Michelle found her first eviction notice pinned at her door after her honeymoon in 2007. The landlord’s lawsuit claimed she had committed a nuisance by keeping a dog – a patently dishonest claim given the landlord’s prior consent about her pet. At times overwhelmed, she’s managed to withstand each lawsuit’s emotional, physical, and financial stress.

Dave Crow, then an attorney at the San Francisco Tenants Union, represented Michelle and successfully helped get the case thrown out. Michelle believes the case was retaliation for requesting repairs for the apartment, a beautiful 1907 Victorian that had fallen into disrepair. The Department of Building Inspection had issued over 75 citations on the property, but the owner refused to make needed repairs. Her eviction would mean the landlord could raise the rent to the market rate. “This is all about greed,” Michelle says.

After the lawsuit was defeated, the landlord held onto the property for many years before deciding to sell in 2015. At that point, Michelle experienced a “feeding frenzy” of realtors in her apartment who routinely violated the tenants’ privacy. She learned to assert her rights and demand that the realtors show identification before entering her home.

When the sale eventually went through, the new owner quickly attempted an owner move-in eviction, which Michelle also believed was fraudulent.

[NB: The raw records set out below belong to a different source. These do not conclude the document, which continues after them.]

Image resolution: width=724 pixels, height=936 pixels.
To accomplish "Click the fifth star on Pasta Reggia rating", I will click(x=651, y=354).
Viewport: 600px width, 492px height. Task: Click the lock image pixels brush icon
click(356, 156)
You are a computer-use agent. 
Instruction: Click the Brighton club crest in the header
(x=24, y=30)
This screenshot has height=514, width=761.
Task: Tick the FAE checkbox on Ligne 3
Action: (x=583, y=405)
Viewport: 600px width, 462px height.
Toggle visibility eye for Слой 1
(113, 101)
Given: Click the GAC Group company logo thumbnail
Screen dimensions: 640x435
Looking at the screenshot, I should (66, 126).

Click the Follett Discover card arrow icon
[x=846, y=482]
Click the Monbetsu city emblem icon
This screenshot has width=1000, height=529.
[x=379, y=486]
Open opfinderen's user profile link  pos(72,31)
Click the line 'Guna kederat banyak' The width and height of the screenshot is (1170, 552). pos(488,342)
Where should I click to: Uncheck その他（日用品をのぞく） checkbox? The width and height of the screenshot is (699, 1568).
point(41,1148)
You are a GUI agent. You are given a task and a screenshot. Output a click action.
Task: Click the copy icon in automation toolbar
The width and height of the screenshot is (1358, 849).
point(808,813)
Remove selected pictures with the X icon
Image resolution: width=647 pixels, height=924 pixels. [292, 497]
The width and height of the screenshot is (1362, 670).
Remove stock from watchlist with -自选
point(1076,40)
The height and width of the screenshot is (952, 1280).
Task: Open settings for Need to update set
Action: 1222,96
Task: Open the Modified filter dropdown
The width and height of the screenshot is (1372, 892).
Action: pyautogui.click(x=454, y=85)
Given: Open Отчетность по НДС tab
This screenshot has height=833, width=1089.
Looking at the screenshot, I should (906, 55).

The landlord withdrew their eviction case shortly after Tenderloin Housing Clinic began representing Michelle, opting to put the building back on the market again.

Faced with even more uncertainty, Michelle realized that “the vipers keep coming because they are so greedy.” The building was sold in 2018 to a group of real estate developers operating behind a shady LLC. They sought to buy out the tenants in the property. Michelle refused the offer, believing it to be wholly inadequate. If she were to accept the buyout, it would lock her out of affordable, rent-controlled housing in San Francisco forever.

The owners served her with an Ellis Act notice in late 2019, claiming they sought to exit the rental market. Michelle was represented by Steve Collier of the Tenderloin Housing Clinic. After more than a year of litigation, the San Francisco Superior Court threw out the landlord’s case. The landlord appealed the ruling to the California Court of Appeal. Last August, the First Appellate District upheld the Superior Court ruling, affirming that the eviction notice was defective.

Despite the legal costs incurred by the landlord in their attempt to evict Michelle, she doesn’t believe they are finished, and it’s only a matter of time before they attempt another Ellis eviction. Legally nothing prevents the landlords from refiling as many times as necessary until they meet the procedural requirements under the Ellis Act. Michelle believes she has only been able to remain in her home because of the incompetence of her would-be evictors.

Michelle’s best hope for permanent housing security would be if the California legislature decided to finally take up the cause of reforming the Ellis Act. Meant initially to allow landlords to exit the rental market and keep their properties vacant, court rulings have expanded the law to enable conversions.

The consequences proved dire for tenants as real estate speculators have evicted tens of thousands, permanently reducing affordable housing stock. Reform attempts have sought to deter real estate speculation by requiring landlords to own a property for three years before evicting.

These attempts came close to passing the Assembly, but no legislator wants to sponsor the bill in the upcoming session. Until Sacramento takes fundamental tenant rights seriously, the cycle of speculation and displacement in California cities will continue (March 22 is the final date for an Ellis reform bill to be introduced).

Michelle’s experiences have prepared her for anything now. “I relish in pushing back against their money and power,” she says, but notes the consequences, “You don’t hear about the toll it takes. I haven’t had a good night’s sleep in so long.”